We already know that Larrabee will be built on Intel's 45nm process, but given the level of performance it will have to compete with, it wouldn't be too far fetched for Larrabee to be Intel's first 1 - 2 billion transistor microprocessor for use in a desktop machine (Nehalem is only 781M transistors).
Intel had better keep an eye on NVIDIA as the GT200 cements its leadership position in the GPU market. NVIDIA hand designed the logic that went into much of the GT200 and managed to produce it without investing in a single fab, that is a scary combination for Intel to go after. It's not to say that Intel couldn't out engineer NVIDIA here, but it's just going to be a challenging competition.
NVIDIA has entered a new realm with the GT200, producing a world class microprocessor that is powerful enough to appear on even Intel's radar. If NVIDIA had the ability to enable GPU acceleration in more applications, faster, then it would actually be able to give Intel a tough time before Larrabee. Fortunately for Intel, NVIDIA is still just getting started on moving into the compute space.
But then we have the question of whether or not you should buy one of these things. As impressive as the GT200 is, the GeForce GTX 280 is simply overpriced for the performance it delivers. It is NVIDIA's fastest single-card, single-GPU solution, but for $150 less than a GTX 280 you get a faster graphics card with NVIDIA's own GeForce 9800 GX2. The obvious downside to the GX2 over the GTX 280 is that it is a multi-GPU card and there are going to be some situations where it doesn't scale well, but overall it is a far better buy than the GTX 280.

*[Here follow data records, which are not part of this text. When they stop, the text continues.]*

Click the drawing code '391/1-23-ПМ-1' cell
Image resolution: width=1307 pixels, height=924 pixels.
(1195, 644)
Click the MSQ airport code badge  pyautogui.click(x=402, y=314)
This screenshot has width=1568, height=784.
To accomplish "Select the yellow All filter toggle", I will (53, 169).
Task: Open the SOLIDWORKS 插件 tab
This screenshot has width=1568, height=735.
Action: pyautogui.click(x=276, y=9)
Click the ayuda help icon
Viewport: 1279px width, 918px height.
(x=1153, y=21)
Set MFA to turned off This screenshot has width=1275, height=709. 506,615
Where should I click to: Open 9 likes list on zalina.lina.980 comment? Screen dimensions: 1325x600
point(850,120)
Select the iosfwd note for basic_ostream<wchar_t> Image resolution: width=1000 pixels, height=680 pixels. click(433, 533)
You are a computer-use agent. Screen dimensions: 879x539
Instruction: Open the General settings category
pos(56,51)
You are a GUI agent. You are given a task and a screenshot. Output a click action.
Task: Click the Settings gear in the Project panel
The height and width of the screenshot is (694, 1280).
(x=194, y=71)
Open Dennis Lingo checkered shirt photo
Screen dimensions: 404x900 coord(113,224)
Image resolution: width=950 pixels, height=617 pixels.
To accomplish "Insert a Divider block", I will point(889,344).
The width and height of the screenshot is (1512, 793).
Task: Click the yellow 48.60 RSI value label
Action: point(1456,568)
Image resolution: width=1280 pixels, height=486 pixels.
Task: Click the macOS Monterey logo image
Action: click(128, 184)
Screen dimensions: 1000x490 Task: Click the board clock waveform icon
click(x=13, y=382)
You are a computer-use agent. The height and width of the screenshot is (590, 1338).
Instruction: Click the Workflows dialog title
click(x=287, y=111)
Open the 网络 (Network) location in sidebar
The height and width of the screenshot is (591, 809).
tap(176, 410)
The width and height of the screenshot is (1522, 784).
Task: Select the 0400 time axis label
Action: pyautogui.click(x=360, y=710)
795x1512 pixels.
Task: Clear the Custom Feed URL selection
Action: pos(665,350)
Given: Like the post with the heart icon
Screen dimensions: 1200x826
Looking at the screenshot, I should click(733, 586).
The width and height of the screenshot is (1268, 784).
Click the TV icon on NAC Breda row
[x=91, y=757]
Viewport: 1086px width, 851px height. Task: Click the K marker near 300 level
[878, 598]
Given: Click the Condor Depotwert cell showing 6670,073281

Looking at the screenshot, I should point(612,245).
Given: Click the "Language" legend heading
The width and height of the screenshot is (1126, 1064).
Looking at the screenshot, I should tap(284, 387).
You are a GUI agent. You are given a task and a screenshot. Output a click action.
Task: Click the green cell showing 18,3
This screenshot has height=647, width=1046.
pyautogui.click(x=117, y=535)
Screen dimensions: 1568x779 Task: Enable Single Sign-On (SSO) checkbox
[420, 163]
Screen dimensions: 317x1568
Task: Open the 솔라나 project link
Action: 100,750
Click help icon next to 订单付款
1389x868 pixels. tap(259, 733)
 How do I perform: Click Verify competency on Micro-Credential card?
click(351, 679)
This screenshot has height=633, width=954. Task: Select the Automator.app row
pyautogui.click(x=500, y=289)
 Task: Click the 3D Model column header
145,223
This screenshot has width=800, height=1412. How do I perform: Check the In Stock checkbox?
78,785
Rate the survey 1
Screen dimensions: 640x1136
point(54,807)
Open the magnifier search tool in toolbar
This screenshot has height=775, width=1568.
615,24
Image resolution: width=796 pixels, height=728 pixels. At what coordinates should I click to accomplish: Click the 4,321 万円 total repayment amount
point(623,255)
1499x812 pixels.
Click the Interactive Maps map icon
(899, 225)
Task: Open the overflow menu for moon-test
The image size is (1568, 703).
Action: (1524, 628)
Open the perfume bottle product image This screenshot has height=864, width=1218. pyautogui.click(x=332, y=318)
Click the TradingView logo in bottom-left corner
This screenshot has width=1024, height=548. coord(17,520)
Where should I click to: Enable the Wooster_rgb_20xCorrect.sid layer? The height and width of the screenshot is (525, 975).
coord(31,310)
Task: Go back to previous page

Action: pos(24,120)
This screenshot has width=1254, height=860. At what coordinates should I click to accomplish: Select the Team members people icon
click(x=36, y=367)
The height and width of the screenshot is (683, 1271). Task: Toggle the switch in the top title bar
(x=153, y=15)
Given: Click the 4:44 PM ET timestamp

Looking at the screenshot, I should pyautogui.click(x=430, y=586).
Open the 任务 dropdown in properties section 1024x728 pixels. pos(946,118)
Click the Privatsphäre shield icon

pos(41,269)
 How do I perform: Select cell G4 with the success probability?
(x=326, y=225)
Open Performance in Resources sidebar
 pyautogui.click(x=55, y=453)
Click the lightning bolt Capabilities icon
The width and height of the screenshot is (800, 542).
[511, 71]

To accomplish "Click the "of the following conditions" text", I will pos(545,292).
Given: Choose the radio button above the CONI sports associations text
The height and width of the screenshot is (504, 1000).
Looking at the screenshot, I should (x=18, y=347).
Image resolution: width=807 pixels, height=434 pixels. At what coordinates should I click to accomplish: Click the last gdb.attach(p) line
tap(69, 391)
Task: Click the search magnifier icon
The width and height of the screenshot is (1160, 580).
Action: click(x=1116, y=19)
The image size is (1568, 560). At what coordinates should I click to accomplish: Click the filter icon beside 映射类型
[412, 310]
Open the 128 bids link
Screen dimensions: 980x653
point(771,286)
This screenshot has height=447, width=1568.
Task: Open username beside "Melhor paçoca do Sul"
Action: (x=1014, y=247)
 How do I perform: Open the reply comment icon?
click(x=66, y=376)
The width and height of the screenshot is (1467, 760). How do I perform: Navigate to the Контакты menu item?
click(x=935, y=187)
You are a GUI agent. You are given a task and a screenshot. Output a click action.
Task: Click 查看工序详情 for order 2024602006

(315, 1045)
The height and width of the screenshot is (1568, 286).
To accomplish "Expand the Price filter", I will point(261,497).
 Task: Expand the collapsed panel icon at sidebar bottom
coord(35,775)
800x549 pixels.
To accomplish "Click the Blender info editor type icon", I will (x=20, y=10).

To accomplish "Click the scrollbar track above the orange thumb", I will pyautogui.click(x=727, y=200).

Even looking to the comparison of four and two card SLI, the GTX 280 doesn't deliver $300 more in value today. NVIDIA's position is that in the future games will have higher compute and bandwidth requirements and that the GTX 280 will have more logevity. While that may or may not be true depending on what actually happens in the industry, we can't recommend something based on possible future performance. It just doesn't make sense to buy something today that won't give you better performance on the software that's currently available. Especially when it costs so much more than a faster solution.
The GeForce GTX 260 is a bit more reasonable. At $400 it is generally equal to if not faster than the Radeon HD 3870 X2, and with no other NVIDIA cards occupying the $400 pricepoint it is without a competitor within its own family. Unfortunately, 8800 GT SLI is much cheaper and many people already have an 8800 GT they could augment.
The availability of cheaper faster alternatives to GT200 hardware is quite dangerous for NVIDIA, as value does count for quite a lot even at the high end. And an overpriced high end card is only really attractive if it's actually the fastest thing out there.
But maybe with the lowered high end threat from AMD, NVIDIA has decided to make a gutsy move by positioning its hardware such that multiGPU solutions do have higher value than single GPU solutions. Maybe this is all just a really good way to sell more SLI motherboards.